((
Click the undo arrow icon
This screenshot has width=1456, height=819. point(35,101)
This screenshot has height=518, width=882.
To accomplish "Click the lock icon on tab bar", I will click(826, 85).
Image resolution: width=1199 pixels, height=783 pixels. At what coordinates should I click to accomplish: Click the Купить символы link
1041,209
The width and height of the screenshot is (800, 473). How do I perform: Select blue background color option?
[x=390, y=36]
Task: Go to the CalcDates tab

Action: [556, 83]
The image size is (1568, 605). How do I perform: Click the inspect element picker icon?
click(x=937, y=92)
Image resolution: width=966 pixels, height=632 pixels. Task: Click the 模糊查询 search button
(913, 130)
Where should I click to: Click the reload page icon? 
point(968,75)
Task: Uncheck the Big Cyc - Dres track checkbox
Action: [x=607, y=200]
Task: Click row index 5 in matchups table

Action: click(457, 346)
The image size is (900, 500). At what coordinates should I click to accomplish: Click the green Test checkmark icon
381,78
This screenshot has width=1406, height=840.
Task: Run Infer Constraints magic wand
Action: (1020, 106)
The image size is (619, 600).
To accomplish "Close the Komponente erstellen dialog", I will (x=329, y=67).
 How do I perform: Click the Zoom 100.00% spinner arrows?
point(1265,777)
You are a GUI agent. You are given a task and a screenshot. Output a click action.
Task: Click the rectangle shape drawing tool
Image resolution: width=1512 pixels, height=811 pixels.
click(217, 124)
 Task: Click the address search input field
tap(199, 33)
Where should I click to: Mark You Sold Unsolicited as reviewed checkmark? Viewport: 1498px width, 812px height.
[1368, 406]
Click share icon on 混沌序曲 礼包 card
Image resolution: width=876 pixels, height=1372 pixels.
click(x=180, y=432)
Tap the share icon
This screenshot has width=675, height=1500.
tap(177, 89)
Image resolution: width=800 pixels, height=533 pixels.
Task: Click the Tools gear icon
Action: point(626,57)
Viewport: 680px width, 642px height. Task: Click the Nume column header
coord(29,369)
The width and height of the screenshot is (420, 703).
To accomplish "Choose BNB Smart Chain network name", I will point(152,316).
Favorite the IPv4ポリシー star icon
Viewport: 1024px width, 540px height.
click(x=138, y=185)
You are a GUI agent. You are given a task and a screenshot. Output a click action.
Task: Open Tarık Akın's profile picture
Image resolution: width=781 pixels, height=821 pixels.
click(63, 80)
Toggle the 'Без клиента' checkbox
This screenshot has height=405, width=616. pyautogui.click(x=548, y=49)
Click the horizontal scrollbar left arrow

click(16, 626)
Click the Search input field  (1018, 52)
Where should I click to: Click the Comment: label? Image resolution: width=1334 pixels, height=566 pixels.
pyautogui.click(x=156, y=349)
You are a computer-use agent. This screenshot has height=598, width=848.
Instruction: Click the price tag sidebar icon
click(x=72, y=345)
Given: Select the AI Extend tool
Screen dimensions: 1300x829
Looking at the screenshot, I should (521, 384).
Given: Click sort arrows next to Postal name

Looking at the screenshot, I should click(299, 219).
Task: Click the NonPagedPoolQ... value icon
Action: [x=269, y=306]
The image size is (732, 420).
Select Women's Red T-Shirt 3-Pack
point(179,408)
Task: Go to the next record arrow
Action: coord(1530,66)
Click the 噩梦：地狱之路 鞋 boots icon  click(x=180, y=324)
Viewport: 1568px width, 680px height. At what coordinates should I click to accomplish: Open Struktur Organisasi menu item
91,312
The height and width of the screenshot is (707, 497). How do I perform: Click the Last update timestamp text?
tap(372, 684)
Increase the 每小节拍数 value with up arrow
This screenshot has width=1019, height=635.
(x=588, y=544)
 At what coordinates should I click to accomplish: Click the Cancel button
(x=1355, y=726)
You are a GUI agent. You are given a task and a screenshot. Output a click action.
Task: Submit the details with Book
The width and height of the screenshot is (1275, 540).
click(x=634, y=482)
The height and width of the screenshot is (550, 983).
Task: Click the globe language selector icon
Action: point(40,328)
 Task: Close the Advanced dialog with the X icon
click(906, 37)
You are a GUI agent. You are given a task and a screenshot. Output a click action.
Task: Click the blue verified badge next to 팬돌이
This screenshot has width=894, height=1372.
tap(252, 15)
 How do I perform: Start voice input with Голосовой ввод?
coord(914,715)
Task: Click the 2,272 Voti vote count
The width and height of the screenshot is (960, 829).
))
- **PROBLEM DESCRIPTION**:
Word for word, return the lines from the one holding "This screenshot has width=894, height=1372." through the end of the entries above.

- **RESPONSE**:
This screenshot has width=894, height=1372.
tap(252, 15)
 How do I perform: Start voice input with Голосовой ввод?
coord(914,715)
Task: Click the 2,272 Voti vote count
The width and height of the screenshot is (960, 829).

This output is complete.